Proposed by Knoblauch et al. (2022), generalised variational inference (GVI) is a learning framework motivated by an optimisation-centric interpretation of Bayesian inference. Extending GVI to infinite dimensions, Wild et al. (2022) introduces Gaussian Wasserstein inference (GWI) in function spaces. GWI demonstrates a new inference approach for variational Gaussian Processes (GPs), circumventing many limitations of previous approaches. Our work introduces various improvements to GWI for GPs, including new kernel parameterisations such as the neural network GP (NNGP) kernels from Novak et al. (2019). We also introduce a new learning framework that we call projected GVI (pGVI) for GPs. pGVI weakens the GVI assumption of a definite regulariser. Instead, we propose regularising between scalar projections of the stochastic processes, an approach we call projected regularisation. We demonstrate that pGVI is a highly flexible and well-performing variational inference framework with significantly cheaper linearly time computational costs compared to the cubic costs of existing approaches. This repository presents a comprehensive software implementation of the GWI and pGVI learning frameworks.

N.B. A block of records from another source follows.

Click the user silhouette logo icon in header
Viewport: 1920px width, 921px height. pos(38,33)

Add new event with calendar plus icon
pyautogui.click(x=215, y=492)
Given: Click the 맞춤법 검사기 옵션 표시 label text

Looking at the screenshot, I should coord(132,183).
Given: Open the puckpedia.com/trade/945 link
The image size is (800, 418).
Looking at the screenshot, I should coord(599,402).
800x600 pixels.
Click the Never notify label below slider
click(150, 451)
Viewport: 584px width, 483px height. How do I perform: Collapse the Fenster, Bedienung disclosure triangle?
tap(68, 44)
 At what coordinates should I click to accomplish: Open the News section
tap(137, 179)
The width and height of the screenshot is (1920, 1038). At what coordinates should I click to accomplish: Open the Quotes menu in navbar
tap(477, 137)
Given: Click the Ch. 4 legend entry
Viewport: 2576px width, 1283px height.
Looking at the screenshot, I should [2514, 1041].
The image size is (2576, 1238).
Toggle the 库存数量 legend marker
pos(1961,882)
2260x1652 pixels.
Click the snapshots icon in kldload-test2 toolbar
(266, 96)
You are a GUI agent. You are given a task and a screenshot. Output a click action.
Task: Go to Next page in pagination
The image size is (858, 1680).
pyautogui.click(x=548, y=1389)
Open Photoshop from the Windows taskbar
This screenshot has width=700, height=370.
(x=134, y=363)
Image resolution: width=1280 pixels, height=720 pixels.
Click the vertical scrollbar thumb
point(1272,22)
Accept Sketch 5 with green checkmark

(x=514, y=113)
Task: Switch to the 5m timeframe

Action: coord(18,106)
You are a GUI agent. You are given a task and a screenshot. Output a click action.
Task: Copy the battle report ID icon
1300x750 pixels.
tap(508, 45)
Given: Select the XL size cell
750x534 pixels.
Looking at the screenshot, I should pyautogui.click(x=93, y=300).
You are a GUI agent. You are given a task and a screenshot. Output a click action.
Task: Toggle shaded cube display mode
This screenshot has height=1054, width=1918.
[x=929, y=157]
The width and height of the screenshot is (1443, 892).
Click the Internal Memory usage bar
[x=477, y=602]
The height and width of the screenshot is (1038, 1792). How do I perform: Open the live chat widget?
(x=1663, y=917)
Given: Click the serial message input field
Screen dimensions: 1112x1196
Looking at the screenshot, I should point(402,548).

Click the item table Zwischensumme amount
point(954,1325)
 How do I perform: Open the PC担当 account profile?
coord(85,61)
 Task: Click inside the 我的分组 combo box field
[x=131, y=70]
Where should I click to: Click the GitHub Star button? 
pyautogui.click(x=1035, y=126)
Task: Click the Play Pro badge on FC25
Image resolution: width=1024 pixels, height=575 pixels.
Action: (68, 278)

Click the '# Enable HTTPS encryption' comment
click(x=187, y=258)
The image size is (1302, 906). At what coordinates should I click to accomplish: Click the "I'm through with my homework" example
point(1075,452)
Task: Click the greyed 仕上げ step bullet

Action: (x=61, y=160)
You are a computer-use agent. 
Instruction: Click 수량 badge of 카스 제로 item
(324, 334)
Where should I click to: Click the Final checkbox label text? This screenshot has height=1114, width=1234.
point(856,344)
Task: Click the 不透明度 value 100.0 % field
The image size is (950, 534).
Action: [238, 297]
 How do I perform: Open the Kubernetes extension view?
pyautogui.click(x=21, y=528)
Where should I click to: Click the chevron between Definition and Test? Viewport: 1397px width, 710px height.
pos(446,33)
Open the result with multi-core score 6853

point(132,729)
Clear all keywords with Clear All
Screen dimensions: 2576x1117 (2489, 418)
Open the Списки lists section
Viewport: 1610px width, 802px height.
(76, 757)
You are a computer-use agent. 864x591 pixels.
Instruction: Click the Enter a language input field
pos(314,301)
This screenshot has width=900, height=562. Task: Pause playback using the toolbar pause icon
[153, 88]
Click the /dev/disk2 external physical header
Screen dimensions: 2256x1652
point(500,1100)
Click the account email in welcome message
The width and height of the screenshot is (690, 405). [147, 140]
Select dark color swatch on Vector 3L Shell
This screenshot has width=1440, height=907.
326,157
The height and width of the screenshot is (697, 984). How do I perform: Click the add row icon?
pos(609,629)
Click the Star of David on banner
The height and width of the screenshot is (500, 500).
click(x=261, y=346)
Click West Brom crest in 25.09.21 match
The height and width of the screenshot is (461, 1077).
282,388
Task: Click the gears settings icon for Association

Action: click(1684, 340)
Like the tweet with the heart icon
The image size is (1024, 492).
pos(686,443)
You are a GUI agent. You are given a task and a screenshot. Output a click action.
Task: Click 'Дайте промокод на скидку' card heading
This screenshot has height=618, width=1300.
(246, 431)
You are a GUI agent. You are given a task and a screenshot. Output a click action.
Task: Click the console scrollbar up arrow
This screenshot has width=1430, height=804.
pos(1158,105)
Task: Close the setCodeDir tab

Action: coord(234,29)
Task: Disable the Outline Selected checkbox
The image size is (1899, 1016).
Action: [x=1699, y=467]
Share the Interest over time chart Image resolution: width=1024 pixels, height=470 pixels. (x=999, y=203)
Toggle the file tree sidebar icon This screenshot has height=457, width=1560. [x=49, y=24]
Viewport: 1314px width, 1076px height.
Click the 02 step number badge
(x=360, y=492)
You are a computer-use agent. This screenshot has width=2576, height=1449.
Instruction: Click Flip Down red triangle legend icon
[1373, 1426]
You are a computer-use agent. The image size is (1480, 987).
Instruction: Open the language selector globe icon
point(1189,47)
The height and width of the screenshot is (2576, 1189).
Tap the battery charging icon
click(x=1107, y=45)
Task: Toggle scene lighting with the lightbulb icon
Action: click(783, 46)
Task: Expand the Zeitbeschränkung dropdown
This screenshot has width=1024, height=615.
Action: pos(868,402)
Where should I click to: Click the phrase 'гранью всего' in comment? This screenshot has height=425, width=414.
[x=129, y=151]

Below are two visualisations from our regression experiments in experiments/toy_curves/
.
To set up the Python environment for this project, please follow the instructions below:
- Install
poetry
pip install poetry
- Install dependencies
poetry install
- It may be necessary to set the
PYTHONPATH
environment variable to the root of the repository
export PYTHONPATH=$PWD
This section demonstrates an example usage of our codebase. We will go through a full GVI training example for a GP regression task. This will involve the following steps:
- inducing points selection,
- training an exact GP on the inducing points
- training an approximate GP on the full training data, and
- tempering the approximate GP on a separate validation set.
We begin by importing some necessary modules:
import jax
import jax.numpy as jnp
import matplotlib.pyplot as plt
from jax.config import config
# Enable 64 bit
config.update("jax_enable_x64", True)
For our example, we will generate some noisy data following a sin function:
number_of_points = 100
noise = 0.1
key = jax.random.PRNGKey(0)
# Generate data with noise
key, subkey = jax.random.split(key)
x = jnp.linspace(-1, 1, number_of_points).reshape(-1, 1)
y = jnp.sin(jnp.pi * x) + noise * jax.random.normal(subkey, shape=x.shape)
fig, ax = plt.subplots(figsize=(8, 5))
ax.scatter(x, y, label="train", alpha=0.3, color="tab:blue")
ax.set_xlabel("x")
ax.set_ylabel("y")
ax.set_title("Train Data")
ax.legend()
fig.savefig("train_data.png", bbox_inches="tight")
plt.show()
We will now construct an ARD kernel for inducing points selection:
from src.kernels.standard import ARDKernel
kernel = ARDKernel(number_of_dimensions=1)
kernel_parameters = kernel.Parameters.construct(
log_scaling=jnp.log(10.0), log_lengthscales=jnp.log(10.0)
)
We select the inducing points using the greedy conditional variance method:
from src.inducing_points_selection import ConditionalVarianceInducingPointsSelector
key, subkey = jax.random.split(key)
inducing_points_selector = ConditionalVarianceInducingPointsSelector()
(
inducing_points,
inducing_points_indices,
) = inducing_points_selector.compute_inducing_points(
key=subkey,
training_inputs=x,
number_of_inducing_points=int(jnp.sqrt(number_of_points)),
kernel=kernel,
kernel_parameters=kernel_parameters,
)
inducing_points_responses = y[inducing_points_indices]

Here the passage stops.